** Problem to solve **
Reproduce, word for word, everything in the article below on recovering source from .NET assemblies, from "I wrote about" down to "a closer look.".

** Supplied passage **
[BEGIN]

I wrote about version control systems in the last issue of the ASNA Newsletter. The article was inspired in part by a desperate customer having lost his source code and hoping that we had a magic way to recover that source. Alas, we don’t. Thus the article about version control. Astute reader Stanley Marcus mentioned in his comments to that article that I didn’t mention that source is generally able to be inferred directly by reading a .NET assembly. I did mention that to the customer at the time–but as you’ll see, it’s not really a very realistic way to recover source (AVR or otherwise) for the purposes of reconstructing the source for an entire project. Still, Stanley is correct that it can be done. Let’s take a closer look.
Disassemblers and assembly browsers
There is an interesting type of tool that the .NET Framework makes possible because of the way it compiles and executes code. These tools are called decompilers and/or assembly browsers. When .NET source code is compiled, the compiler output isn’t directly executable machine instructions. Rather an intermediate “assembly” is produced that at runtime works with .NET’s Common Language Runtime to produce the actual executable machine instructions. The intermediate assemblies that .NET produces provide a misleading appearance because, given their extensions, “EXE” or “DLL,” it would be quite reasonable to assume these files are the actually machine executables. But they are not–these are simply .NET’s intermediate files–that without the presence of the CLR won’t execute.
The immediate output of a .NET program (regardless of the language used to create the program) is Microsoft Intermediate Language (MSIL). When you investigate MSIL it looks like a mutant strain of assembler. A utility is provided with .NET called ILDASM.EXE (for Intermediate Language Disassembler). You can open one of your AVR EXEs or DLLs with ILDASM and see the MSIL produced for that assembly. For example, let’s consider a very simple AVR function. Its job is to report if there are more records forward from the last record read.
BegFunc HasMoreRowsForward Type(*Boolean)
SetGT CustomerByName Key(CustomerByName_CMName, CustomerByName_CMCustNo)
If we were to examine the source for this routine with ILDASM, the code looks like this:
.method private hidebysig instance bool HasMoreRowsForward() cil managed
// Code size 94 (0x5e)

[END]

** Data listing **

[BEGIN]

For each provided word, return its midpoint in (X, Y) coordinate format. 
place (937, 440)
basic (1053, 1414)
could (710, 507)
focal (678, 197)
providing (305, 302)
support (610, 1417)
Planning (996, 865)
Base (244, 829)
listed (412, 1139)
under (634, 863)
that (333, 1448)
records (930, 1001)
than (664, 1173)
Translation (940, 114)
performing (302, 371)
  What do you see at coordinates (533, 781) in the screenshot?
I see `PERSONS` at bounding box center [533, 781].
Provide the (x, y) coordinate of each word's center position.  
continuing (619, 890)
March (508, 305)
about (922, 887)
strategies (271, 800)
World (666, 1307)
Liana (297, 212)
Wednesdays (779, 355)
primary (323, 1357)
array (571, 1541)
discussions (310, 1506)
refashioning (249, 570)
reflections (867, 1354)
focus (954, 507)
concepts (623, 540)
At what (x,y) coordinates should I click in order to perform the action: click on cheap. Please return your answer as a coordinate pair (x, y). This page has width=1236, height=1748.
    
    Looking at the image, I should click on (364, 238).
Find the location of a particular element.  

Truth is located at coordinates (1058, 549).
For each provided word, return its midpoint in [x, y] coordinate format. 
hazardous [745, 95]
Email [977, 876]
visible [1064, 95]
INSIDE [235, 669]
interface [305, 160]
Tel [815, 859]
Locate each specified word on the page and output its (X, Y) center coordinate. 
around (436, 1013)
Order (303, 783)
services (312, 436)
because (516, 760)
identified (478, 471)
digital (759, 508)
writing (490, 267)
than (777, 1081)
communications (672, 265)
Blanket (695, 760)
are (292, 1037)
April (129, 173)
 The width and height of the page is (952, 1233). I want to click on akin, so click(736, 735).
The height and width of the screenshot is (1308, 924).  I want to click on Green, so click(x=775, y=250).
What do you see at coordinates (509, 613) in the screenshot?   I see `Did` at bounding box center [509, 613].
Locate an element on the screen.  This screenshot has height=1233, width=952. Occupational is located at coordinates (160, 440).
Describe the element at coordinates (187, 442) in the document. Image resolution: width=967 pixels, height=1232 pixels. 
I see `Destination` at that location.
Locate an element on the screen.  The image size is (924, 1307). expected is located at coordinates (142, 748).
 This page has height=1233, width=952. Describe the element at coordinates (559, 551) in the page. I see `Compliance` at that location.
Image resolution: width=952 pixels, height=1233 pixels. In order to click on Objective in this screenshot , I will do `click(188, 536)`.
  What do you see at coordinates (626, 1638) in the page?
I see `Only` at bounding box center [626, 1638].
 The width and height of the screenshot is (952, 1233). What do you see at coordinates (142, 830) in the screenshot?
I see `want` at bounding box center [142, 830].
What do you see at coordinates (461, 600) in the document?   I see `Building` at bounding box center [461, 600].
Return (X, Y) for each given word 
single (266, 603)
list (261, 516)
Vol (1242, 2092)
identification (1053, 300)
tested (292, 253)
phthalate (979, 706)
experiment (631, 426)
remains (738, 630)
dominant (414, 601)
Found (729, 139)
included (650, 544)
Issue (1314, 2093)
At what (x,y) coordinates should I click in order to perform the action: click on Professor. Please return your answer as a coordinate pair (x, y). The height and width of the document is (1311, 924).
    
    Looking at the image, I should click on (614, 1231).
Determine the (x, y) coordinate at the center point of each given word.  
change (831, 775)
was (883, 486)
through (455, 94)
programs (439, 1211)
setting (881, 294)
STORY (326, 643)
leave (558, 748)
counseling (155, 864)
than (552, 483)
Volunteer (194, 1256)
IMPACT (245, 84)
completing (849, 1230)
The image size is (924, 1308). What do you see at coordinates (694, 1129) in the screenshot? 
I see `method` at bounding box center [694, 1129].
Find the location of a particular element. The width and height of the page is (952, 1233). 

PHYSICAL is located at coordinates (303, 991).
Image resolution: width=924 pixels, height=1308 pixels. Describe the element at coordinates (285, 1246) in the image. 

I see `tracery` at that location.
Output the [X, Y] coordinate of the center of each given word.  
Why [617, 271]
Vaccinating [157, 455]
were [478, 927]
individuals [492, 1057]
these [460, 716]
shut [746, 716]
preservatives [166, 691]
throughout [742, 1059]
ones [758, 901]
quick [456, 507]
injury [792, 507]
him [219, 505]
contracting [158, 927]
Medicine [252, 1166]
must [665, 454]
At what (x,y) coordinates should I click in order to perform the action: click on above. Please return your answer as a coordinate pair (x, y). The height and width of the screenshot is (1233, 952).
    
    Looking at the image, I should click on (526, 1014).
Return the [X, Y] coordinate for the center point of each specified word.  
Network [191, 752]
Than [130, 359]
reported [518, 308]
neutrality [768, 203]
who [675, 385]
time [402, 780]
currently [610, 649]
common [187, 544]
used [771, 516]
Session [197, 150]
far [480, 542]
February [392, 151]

[END]

** Exercise response **
I wrote about version control systems in the last issue of the ASNA Newsletter. The article was inspired in part by a desperate customer having lost his source code and hoping that we had a magic way to recover that source. Alas, we don’t. Thus the article about version control. Astute reader Stanley Marcus mentioned in his comments to that article that I didn’t mention that source is generally able to be inferred directly by reading a .NET assembly. I did mention that to the customer at the time–but as you’ll see, it’s not really a very realistic way to recover source (AVR or otherwise) for the purposes of reconstructing the source for an entire project. Still, Stanley is correct that it can be done. Let’s take a closer look.